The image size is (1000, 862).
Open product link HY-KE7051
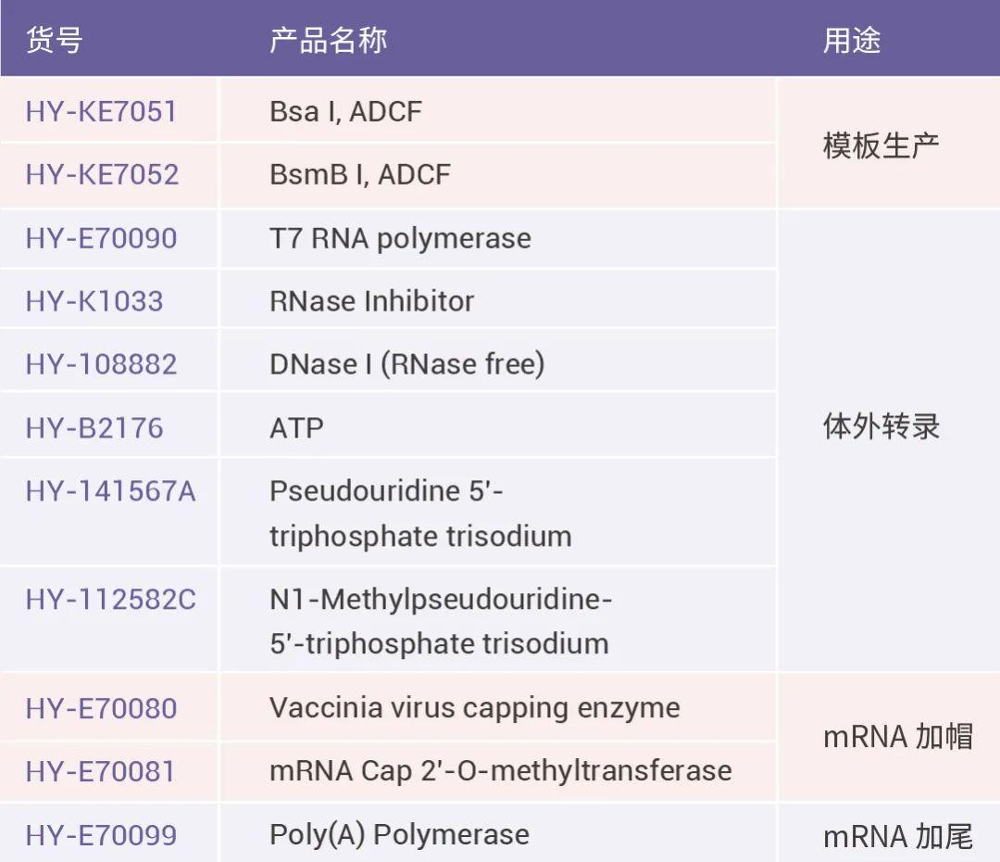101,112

--

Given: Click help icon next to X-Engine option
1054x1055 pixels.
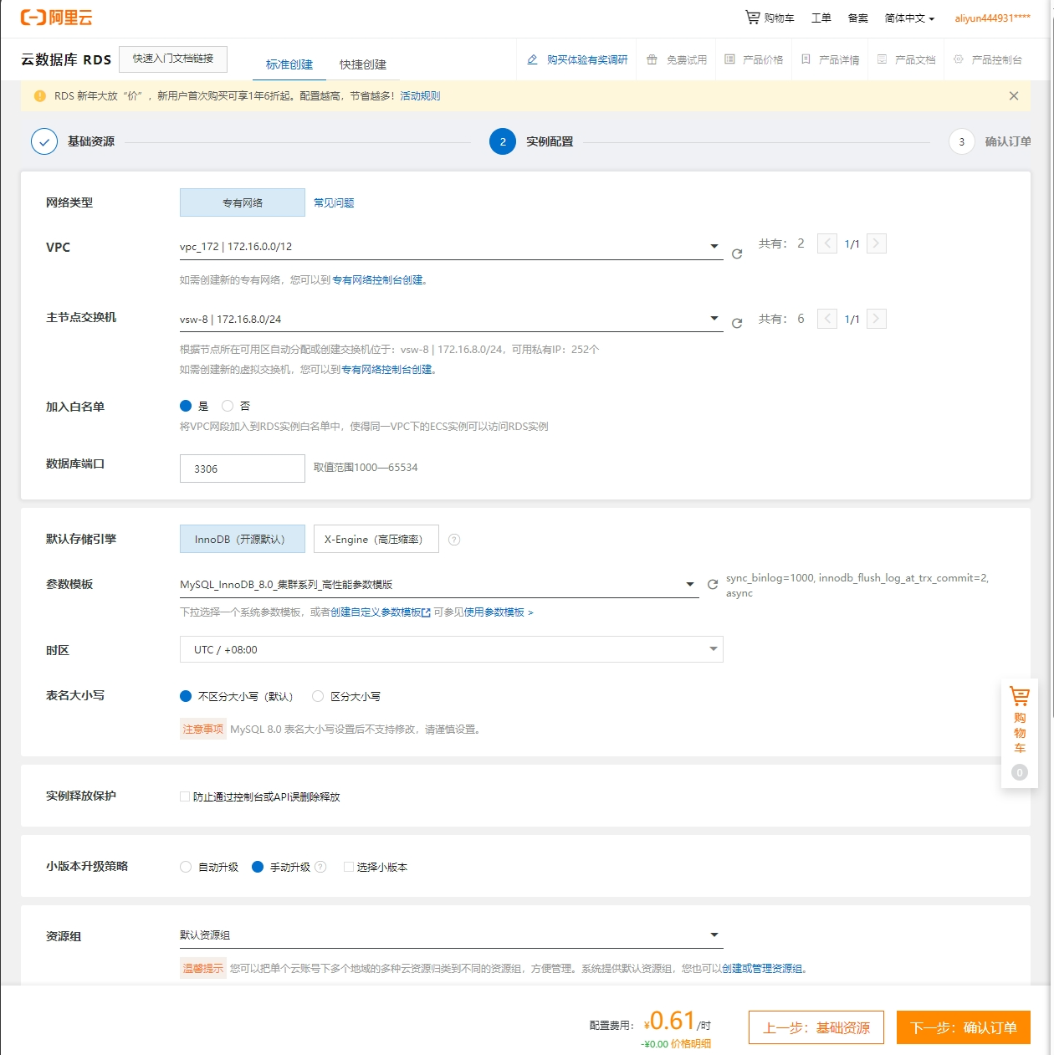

> [Directive]: Put the entries from the line containing "Given: Click help" through the line containing "1054x1055 pixels.", both included, into a JSON list of strings with one string per line, leaving out blank lines.

> [Exercise output]:
[
  "Given: Click help icon next to X-Engine option",
  "1054x1055 pixels."
]